そして新My SoftBankですが、単にログインID、パスワードが変わっただけでサービス内容はほとんど変更なしだったのは本当残念。
違うサービスメニューに移る際に毎回暗証番号(契約時に決める4桁の番号)を入力する必要がなくなったのが改善点、と言えるぐらい。
(これは本当うざかった)
個人的にはMy docomoと同様の利用料金照会サービス(=パケット定額などの割引サービスが適用された上での料金が分かる)を提供して欲しかった。
私はMilestoneをSoftBank回線で運用するようになってからパケット利用量の確認のために頻繁にMy SoftBankにアクセスするようになったこともあり、Excelで通信データ量や実際のパケット通信料を計算するファイルを作成したのですが、今後もそれが役立つ、ということになりそうです。
(というより端末上で通信データ量を確認できるようにしろよ→Google)

そのExcelファイルを使って先月分の通信データ量、実際のパケット通信料を計算してみたところ。
通信データ量は約75MBで、あちこちでXtreme Speedtestをやったりした分通信データ量が増えてしまったようです。

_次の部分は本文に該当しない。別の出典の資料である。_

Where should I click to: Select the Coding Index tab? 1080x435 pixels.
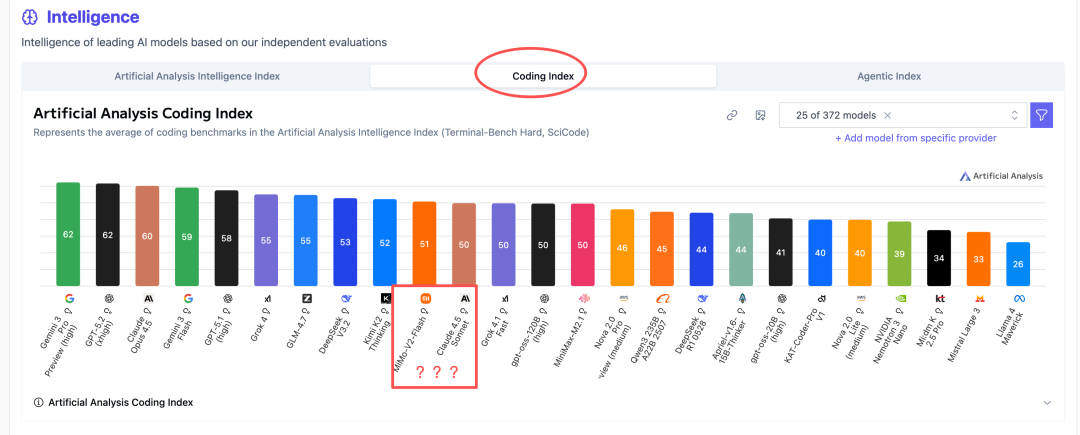coord(543,76)
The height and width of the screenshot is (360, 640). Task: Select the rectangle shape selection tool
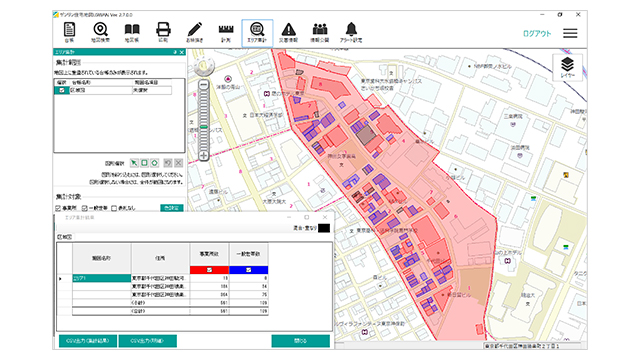pos(144,163)
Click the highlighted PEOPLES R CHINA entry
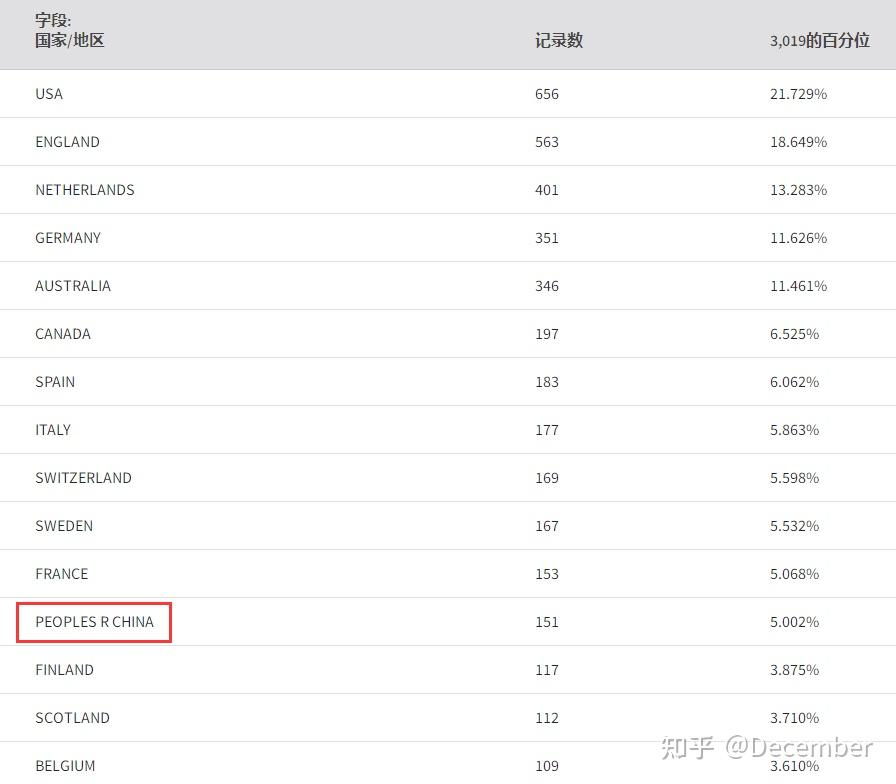Image resolution: width=896 pixels, height=784 pixels. (95, 622)
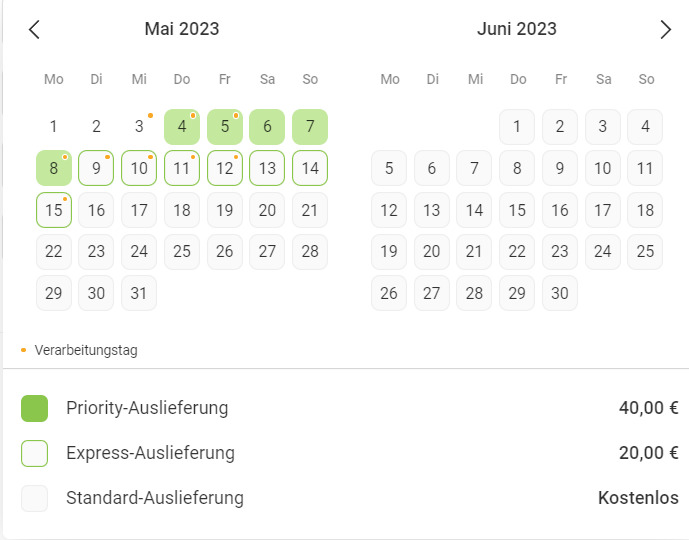Choose May 15 as delivery date
This screenshot has height=540, width=689.
(54, 210)
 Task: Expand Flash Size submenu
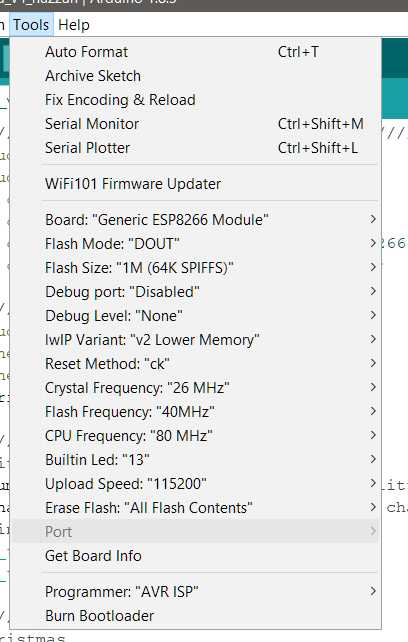pos(195,268)
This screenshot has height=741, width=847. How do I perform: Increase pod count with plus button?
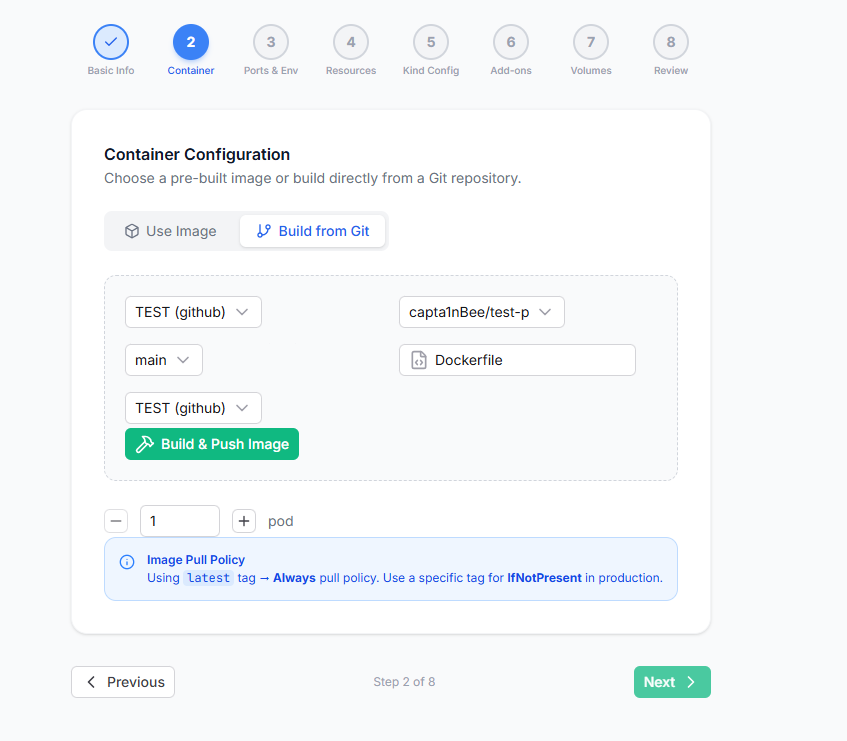244,521
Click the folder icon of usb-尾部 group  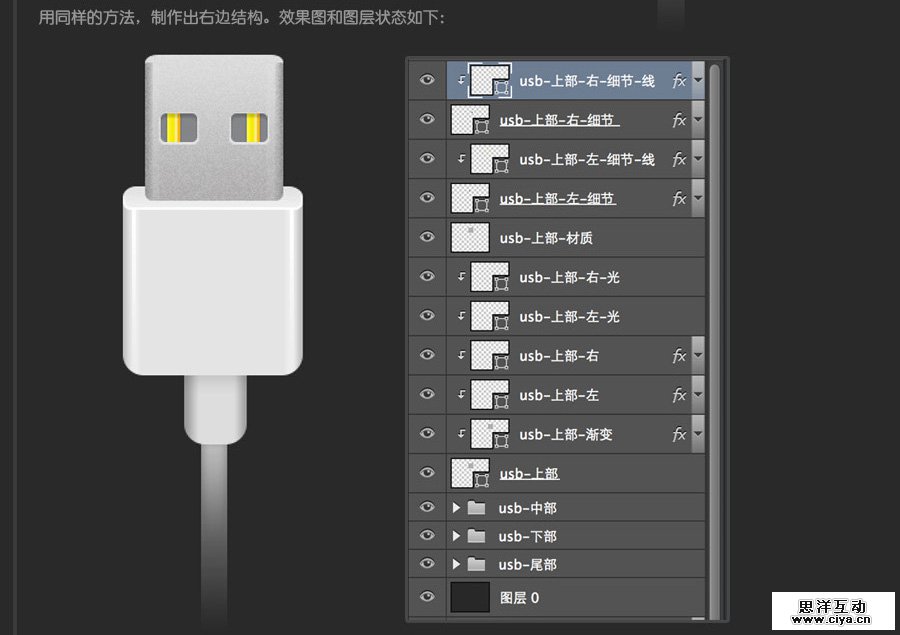tap(474, 564)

今月はWireless Tether for Root Usersを使いまくって通信データ量が増える、ということになるかも知れません。

このMy SoftBankのセキュリティーがダメダメな件についてSoftBankに聞いてみたいのですが、My SoftBankに関する問い合わせってショップやコールセンターで受け付けるんだろうか?